Panucci, addio Roma

Filed under: Calciomercato by: Matteo Innocenti

Sarà la crisi del settimo anno (e mezzo), ma Panucci e la Roma hanno rotto. Ad oggi, il difensore ha disputato 302 partite in giallorosso, andando a segno 26 volte. Ragazzo prodigio al Genoa, attirò le attenzioni del Milan, in cui si affermò come cursore di destra in una squadra che stava concludendo il suo ciclo con Capello. A metà della stagione 1996/97 emigrò al Real Madrid, diventando il primo italiano a vestire la maglia bianca delle merengues.
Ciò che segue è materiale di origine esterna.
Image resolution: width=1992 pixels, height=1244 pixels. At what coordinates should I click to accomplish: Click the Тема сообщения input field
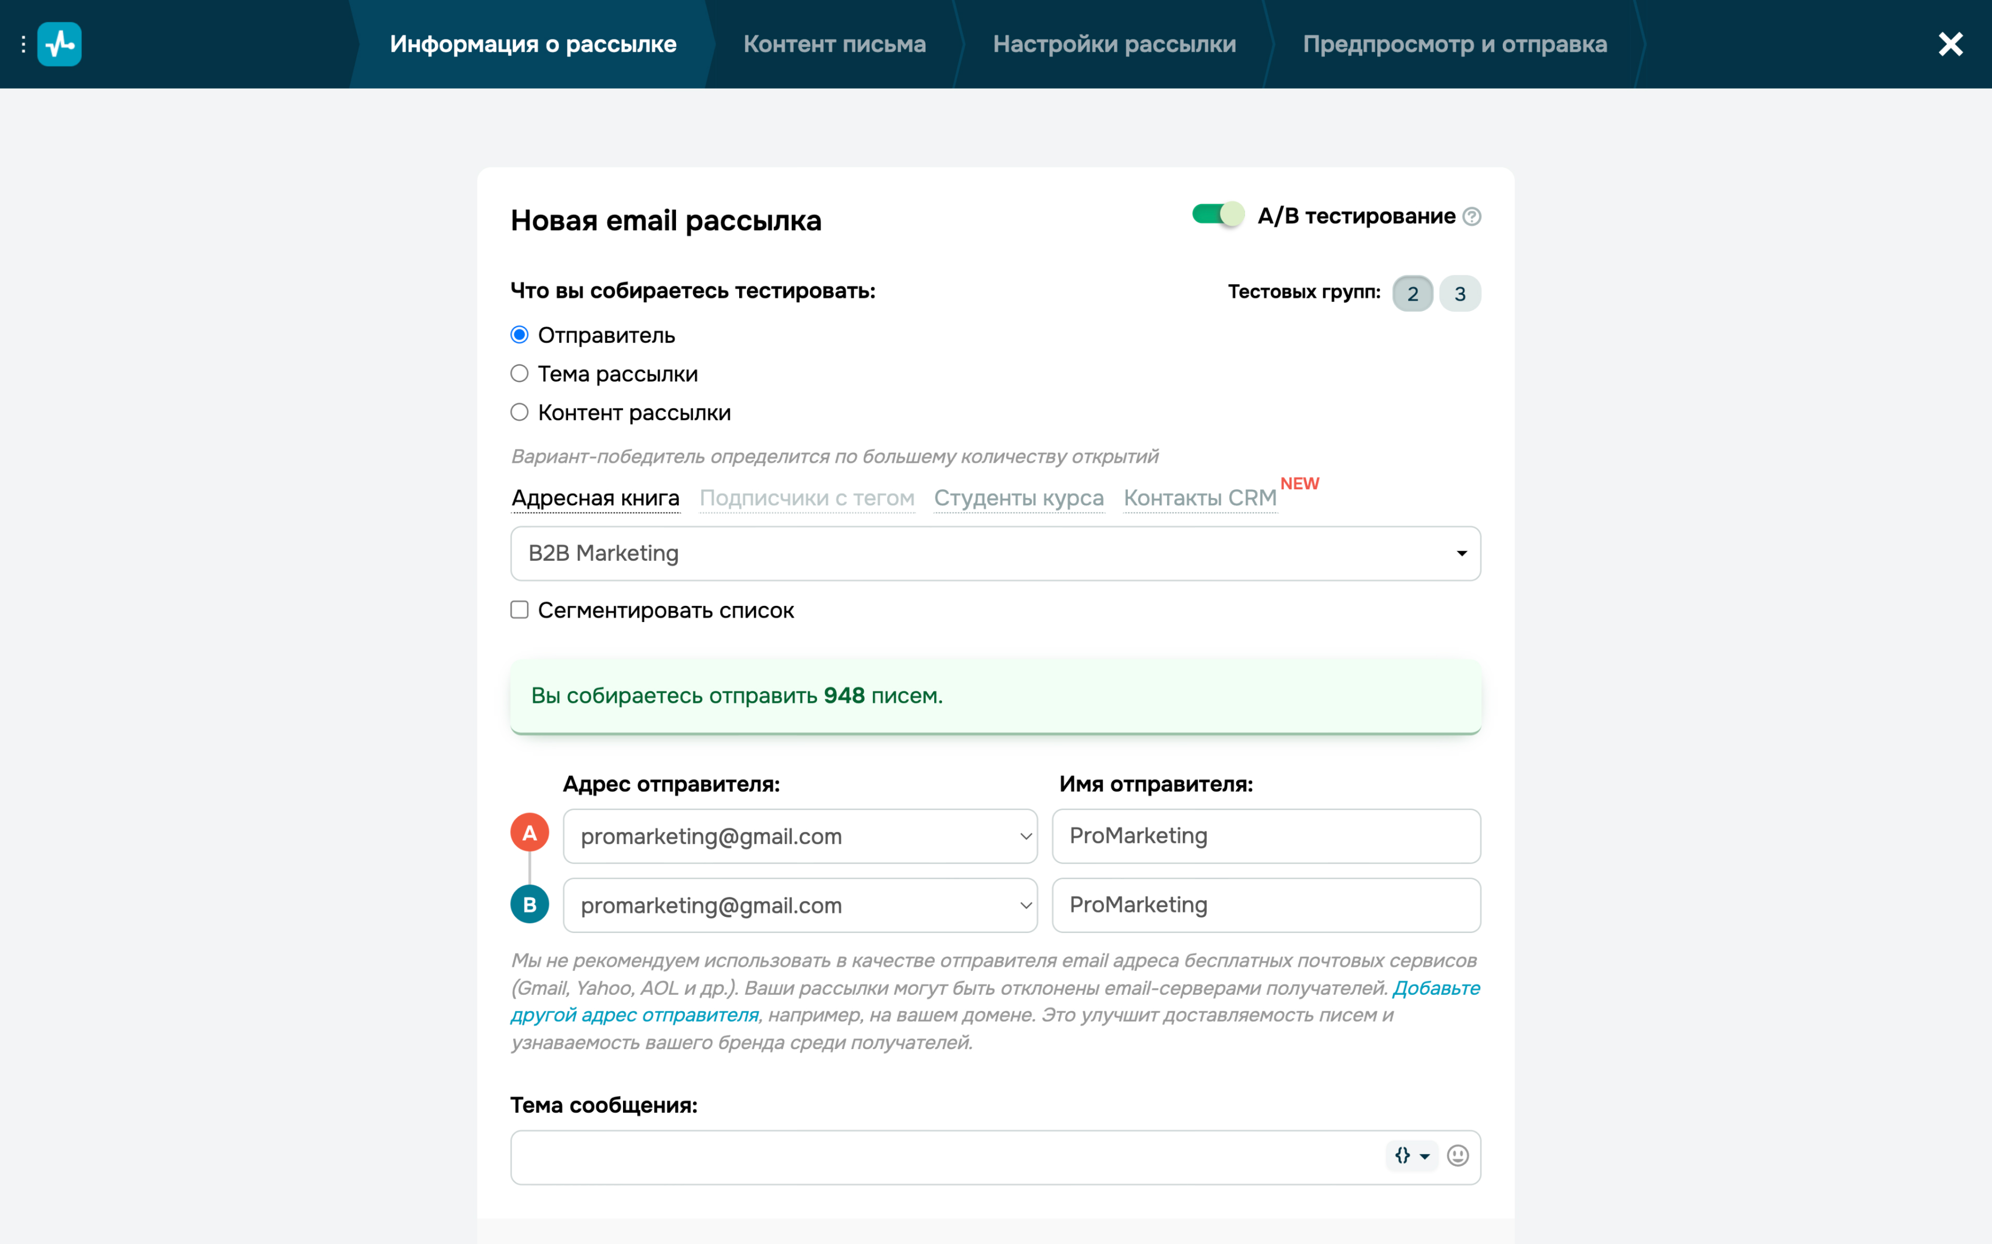point(947,1158)
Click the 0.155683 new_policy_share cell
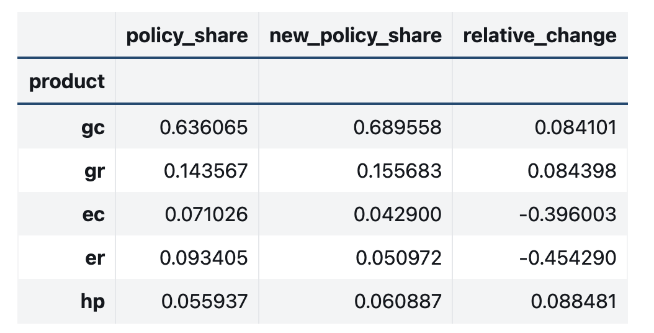The width and height of the screenshot is (654, 333). click(398, 171)
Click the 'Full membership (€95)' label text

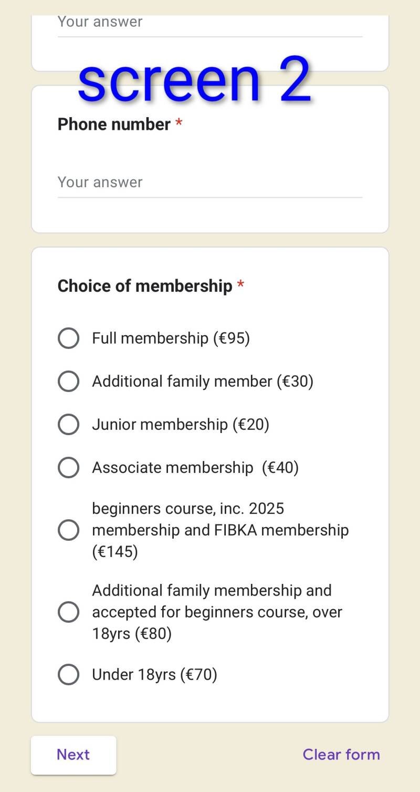click(171, 338)
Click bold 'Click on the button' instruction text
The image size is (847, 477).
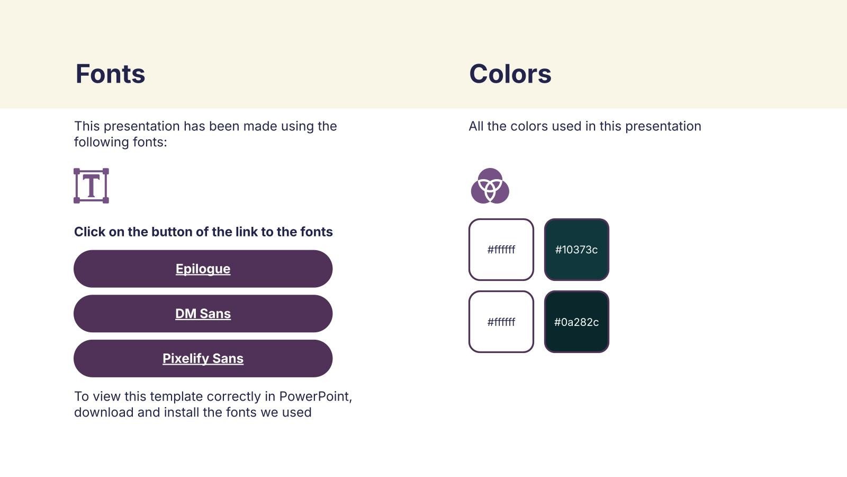tap(203, 232)
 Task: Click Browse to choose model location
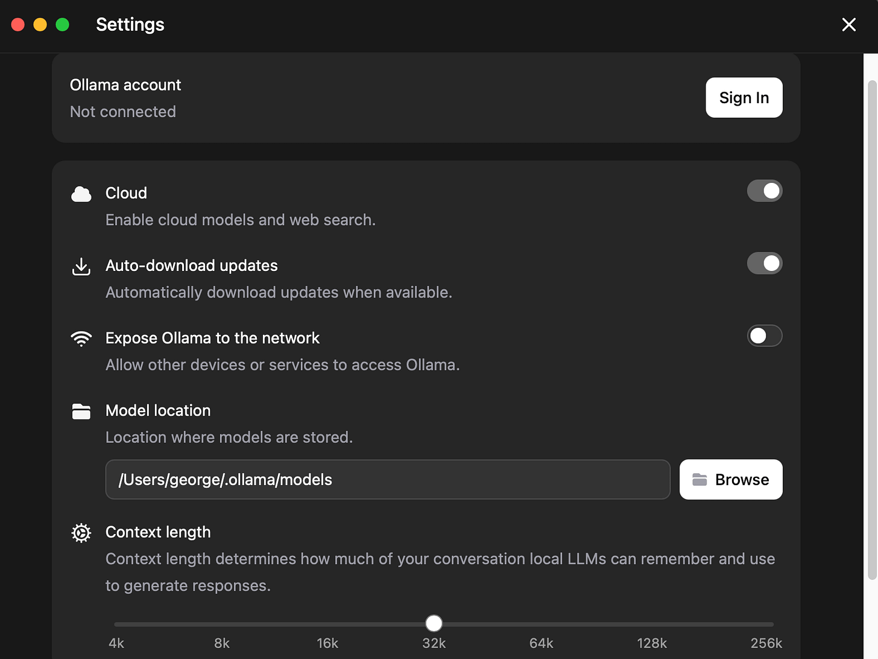tap(731, 480)
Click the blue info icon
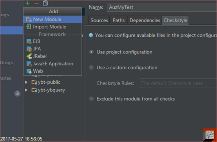The height and width of the screenshot is (142, 217). click(x=91, y=35)
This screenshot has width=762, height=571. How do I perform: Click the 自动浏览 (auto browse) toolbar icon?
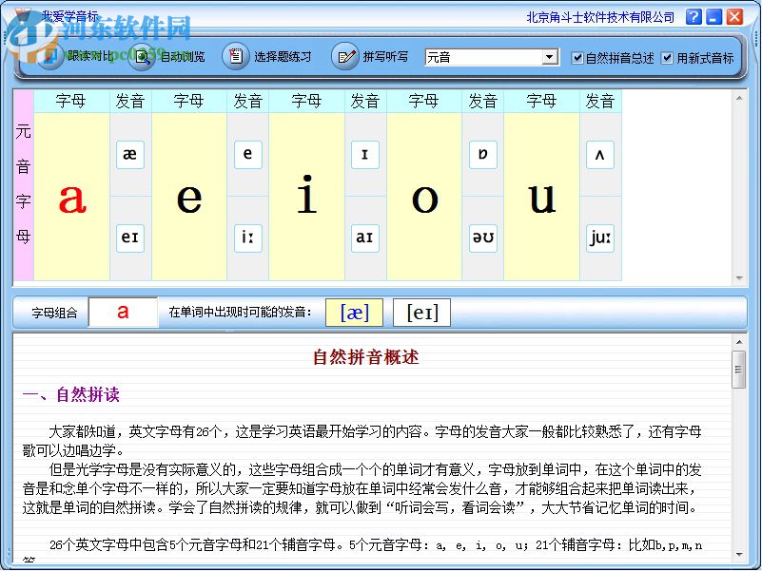coord(141,55)
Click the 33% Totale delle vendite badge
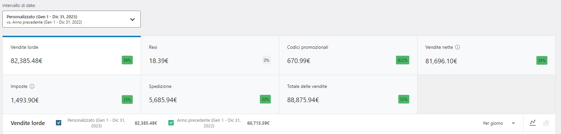Image resolution: width=561 pixels, height=134 pixels. click(x=403, y=100)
Rimase in Spagna fino al 1999, quando tornò in Italia, di nuovo a Milano, ma per vestire nerazzurro: all’Inter di Lippi, allenatore con cui ebbe un rapporto, per così dire, burrascoso. Mollò presto la divisa nerazzurra per i contrasti con il tecnico che, ironia della sorte, se ne andò poco dopo, giusto perchè avrebbe voluto prendere a calci i suoi giocatori. Probabilmente soprattutto Panucci, se ci fosse ancora stato… ma invece era già al Chelsea, dove rimase poco. Dopo Spagna e Inghilterra, infatti, nel suo destino c’era la Francia e il Monaco. Luogo terrificante per fare il calciatore, se è vero che al Louis II sono i calciatori che conoscono i nomi dei tifosi e non viceversa. Infatti nel 2001 se ne tornò in Italia, alla Roma, per vestire quella maglia su cui campeggiava il tricolore. Fu chiamato da Capello, che lo riteneva il suo giocatore feticcio, anche se ebbero pure loro dei contrasti. Adesso di nuovo problemi, ma con Spalletti, che, a suo dire, subisce la sua personalità. Credo, in realtà, che sia un problema di soldi: la Roma non può rinnovargli il contratto alle condizioni attuali: in fondo, Panucci va per i 36 anni. Mi sento di stare dalla parte della società, con tutto il rispetto per la grande carriera del difensore.